SigakuKenkyu_156_1.pdf 1.32 MB
Fundamental Study on the Eso-gun Hyakushō Ikki, Bingo Province in 1867
Shortly before dawn on January 25th, 1867, a peasants' uprising broke out in the southern part of Hiroshima-han's Eso-gun—which lies within the Chugoku Sanchi—and quickly spread over the entire gun. The aim of the present essey is to consider the character and basis of this Eso-gun Hyakusho Ikki.
Insofar as the Eso-gun uprising (1) failed to extend outside Eso-gun itself, and (2) was mobilized by the traditional technique of having the ikki mob move from one village to another, it is possible to regard it as traditional peasants uprising. However, inasmuch as the movement also reflected the inherent contradictions between village officials and the general peasantry —with the ikki's demans including the restoration of pawned land, the cancellation of debts, and the equalization of taxes (jinarashi)—it can also be regarded as a social reform movement (Yonaoshi sōdō). In that sense, the Eso-gun uprising represents a transition from the traditional hyakushō ikki to the more progressive yonaoshi sōdō. Together with the uchikowashi movement that broke out in Takehara Shimoichi in the same year, then, this ikki reveals the first development in Hiroshima-han of a general situation that would generate reform.

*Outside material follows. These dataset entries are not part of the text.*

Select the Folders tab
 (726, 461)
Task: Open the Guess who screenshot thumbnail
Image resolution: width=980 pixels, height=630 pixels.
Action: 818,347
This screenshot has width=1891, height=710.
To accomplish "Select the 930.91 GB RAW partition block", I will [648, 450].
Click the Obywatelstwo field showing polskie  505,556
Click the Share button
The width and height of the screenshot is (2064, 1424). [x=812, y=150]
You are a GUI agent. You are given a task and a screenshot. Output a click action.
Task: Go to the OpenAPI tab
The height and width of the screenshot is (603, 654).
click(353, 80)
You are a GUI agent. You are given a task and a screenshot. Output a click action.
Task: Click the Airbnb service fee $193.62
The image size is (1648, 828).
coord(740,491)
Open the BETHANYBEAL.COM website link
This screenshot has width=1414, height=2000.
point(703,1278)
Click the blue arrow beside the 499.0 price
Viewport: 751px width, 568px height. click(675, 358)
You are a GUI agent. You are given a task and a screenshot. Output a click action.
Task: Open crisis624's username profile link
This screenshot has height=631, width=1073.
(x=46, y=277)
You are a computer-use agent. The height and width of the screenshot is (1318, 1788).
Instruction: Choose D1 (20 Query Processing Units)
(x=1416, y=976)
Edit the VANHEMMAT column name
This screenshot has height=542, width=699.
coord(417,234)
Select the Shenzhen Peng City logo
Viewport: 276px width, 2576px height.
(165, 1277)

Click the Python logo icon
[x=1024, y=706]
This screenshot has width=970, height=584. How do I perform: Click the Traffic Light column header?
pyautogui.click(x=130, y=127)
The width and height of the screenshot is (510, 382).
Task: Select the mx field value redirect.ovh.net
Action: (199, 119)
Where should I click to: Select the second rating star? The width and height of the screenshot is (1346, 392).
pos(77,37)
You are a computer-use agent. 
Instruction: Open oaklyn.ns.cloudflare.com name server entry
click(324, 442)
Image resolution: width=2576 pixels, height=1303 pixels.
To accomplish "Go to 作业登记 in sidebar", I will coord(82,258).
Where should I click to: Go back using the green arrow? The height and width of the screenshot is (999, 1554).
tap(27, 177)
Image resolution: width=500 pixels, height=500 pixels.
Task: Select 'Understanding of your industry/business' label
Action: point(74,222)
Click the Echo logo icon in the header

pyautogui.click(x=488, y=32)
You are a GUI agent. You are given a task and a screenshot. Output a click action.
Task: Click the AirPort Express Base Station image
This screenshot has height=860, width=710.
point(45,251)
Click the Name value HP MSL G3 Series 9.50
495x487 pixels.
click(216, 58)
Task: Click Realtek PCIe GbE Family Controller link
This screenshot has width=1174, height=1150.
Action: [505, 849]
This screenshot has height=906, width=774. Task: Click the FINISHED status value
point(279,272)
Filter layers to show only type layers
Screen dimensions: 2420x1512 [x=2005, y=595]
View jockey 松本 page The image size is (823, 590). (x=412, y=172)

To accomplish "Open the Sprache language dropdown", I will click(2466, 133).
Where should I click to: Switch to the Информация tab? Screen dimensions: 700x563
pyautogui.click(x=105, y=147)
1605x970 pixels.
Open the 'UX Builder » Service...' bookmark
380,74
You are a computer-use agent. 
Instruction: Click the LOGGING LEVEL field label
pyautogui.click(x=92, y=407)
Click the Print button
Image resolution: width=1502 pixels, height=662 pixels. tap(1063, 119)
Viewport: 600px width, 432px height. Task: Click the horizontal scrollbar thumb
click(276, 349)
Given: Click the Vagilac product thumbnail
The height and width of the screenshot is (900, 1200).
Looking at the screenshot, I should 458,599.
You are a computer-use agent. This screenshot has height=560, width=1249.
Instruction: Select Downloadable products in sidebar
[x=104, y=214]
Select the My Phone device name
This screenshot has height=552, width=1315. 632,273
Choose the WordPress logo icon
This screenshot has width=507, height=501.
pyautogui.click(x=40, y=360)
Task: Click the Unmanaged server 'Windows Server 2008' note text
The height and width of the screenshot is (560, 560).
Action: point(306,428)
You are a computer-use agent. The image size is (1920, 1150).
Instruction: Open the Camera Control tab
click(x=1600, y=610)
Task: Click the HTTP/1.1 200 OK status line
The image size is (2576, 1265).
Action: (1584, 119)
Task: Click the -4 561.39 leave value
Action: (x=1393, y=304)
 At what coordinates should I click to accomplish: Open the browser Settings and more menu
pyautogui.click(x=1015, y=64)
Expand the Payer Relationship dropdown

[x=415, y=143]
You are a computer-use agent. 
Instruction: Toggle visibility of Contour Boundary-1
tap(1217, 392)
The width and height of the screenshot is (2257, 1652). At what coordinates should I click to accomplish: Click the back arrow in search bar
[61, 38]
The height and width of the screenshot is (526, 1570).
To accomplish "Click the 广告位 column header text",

The basic contradiction developing in the villages of Eso-gun, however,was not between village officials and an emerging semi-proletariat, but rather between the officials and the general peasantry. It was the result not of the development of commercial farming, but of an agricultural poverty born of excessive exploitation and the breakdown of the han's agrarian policy. The differentiation taking place among the peasantry of Eso-gun, therefore, was antipodal to that taking place along the coast of the Inland Sea, and we cannot detect in it the development of a "new class relationship," i. e., the emergence of a capitalist class relationship, in Eso-gun.